■ **What you are asked to do**: Could you copy exactly the lines from the one containing "Task: Collapse the Yesterday group" through the last line of the records, leaving out every picture?

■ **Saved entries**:
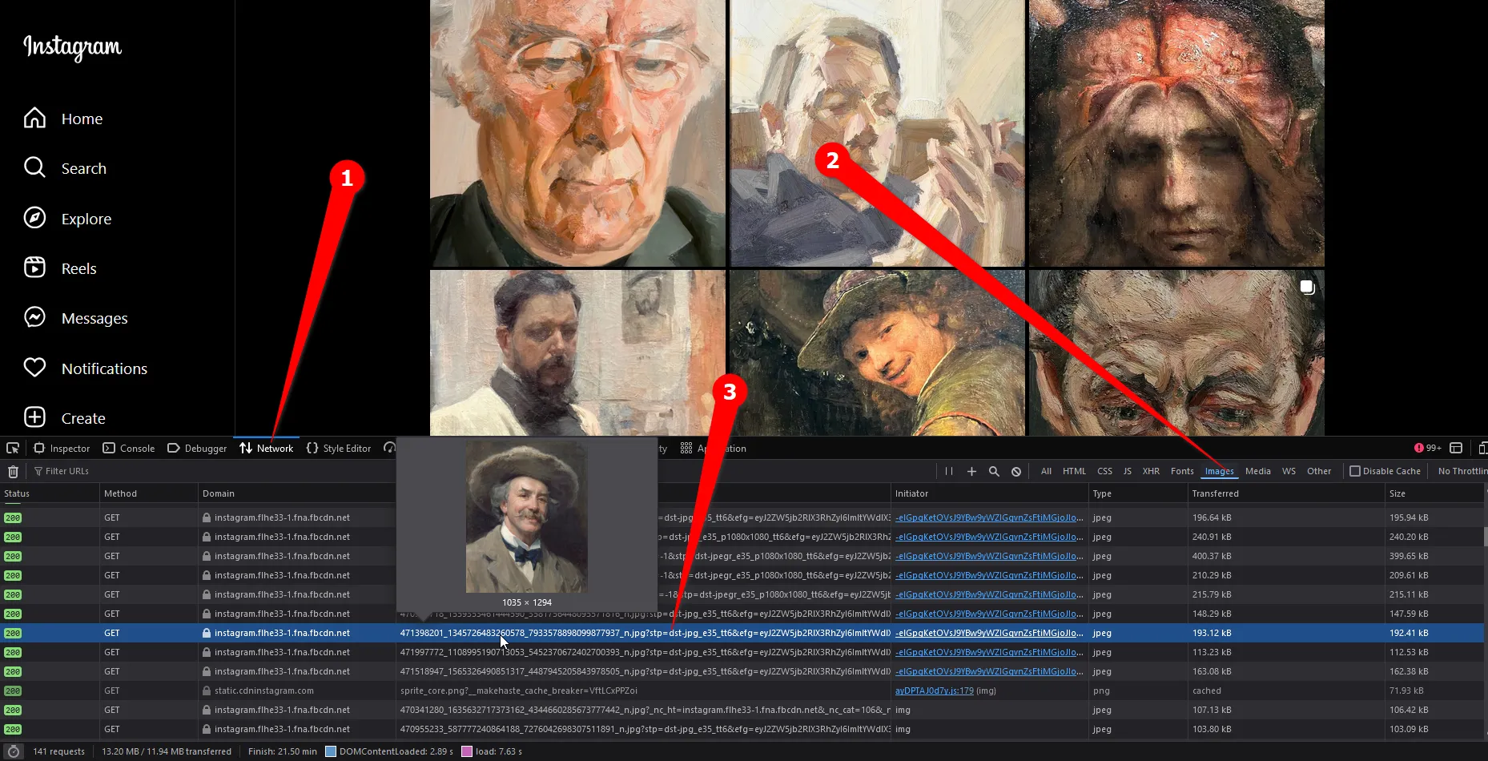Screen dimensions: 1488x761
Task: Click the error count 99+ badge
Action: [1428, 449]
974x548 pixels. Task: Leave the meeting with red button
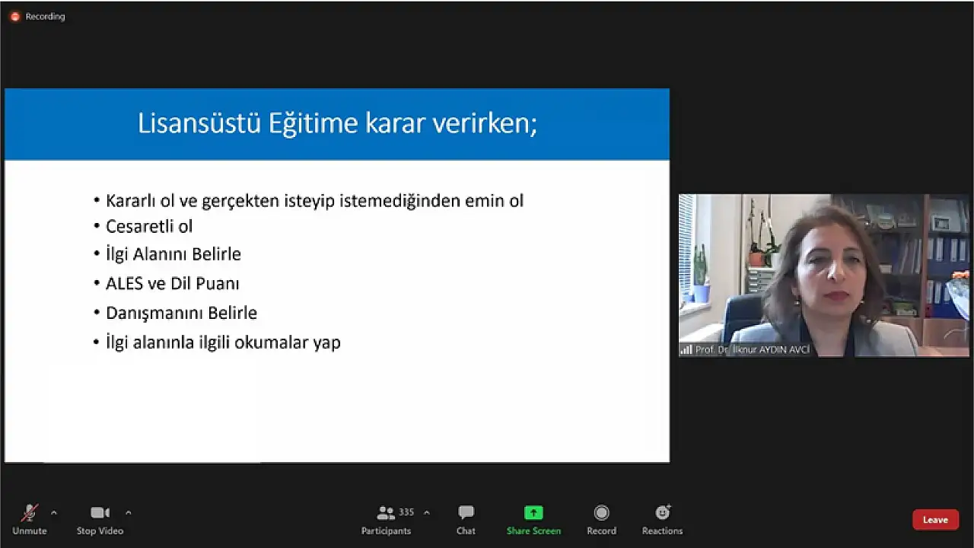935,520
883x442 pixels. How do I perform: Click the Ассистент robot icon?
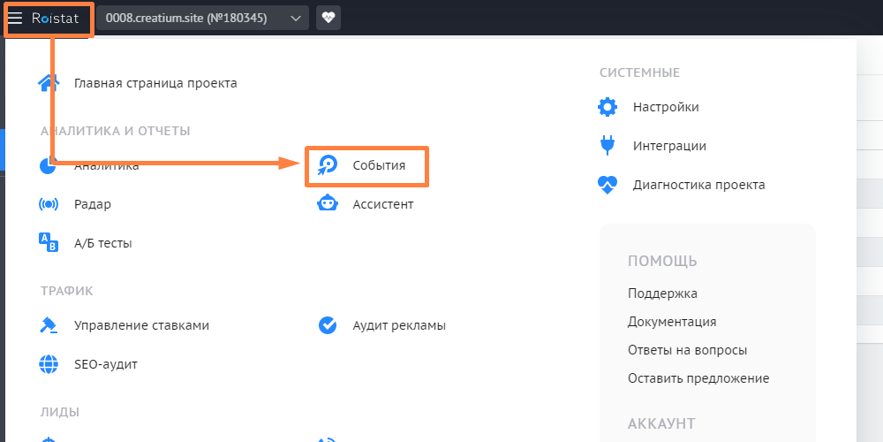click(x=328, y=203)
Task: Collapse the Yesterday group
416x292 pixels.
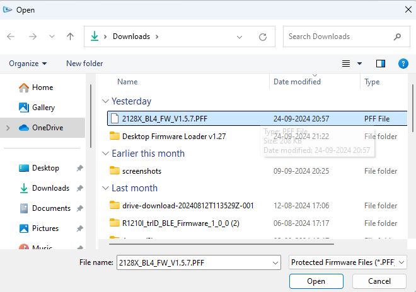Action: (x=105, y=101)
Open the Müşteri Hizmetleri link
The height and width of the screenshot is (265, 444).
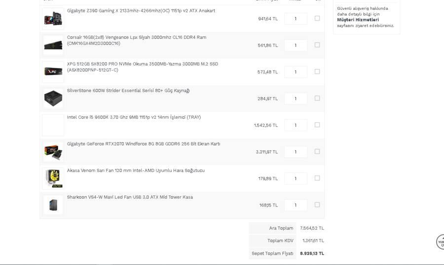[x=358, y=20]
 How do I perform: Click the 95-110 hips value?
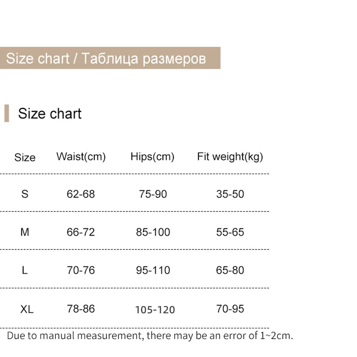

■ **Output**:
Task: Collapse the Yesterday group
416x292 pixels.
Action: (x=105, y=101)
Open the Müşteri Hizmetleri link
The height and width of the screenshot is (265, 444).
[x=358, y=20]
 How do I perform: Click the 95-110 hips value?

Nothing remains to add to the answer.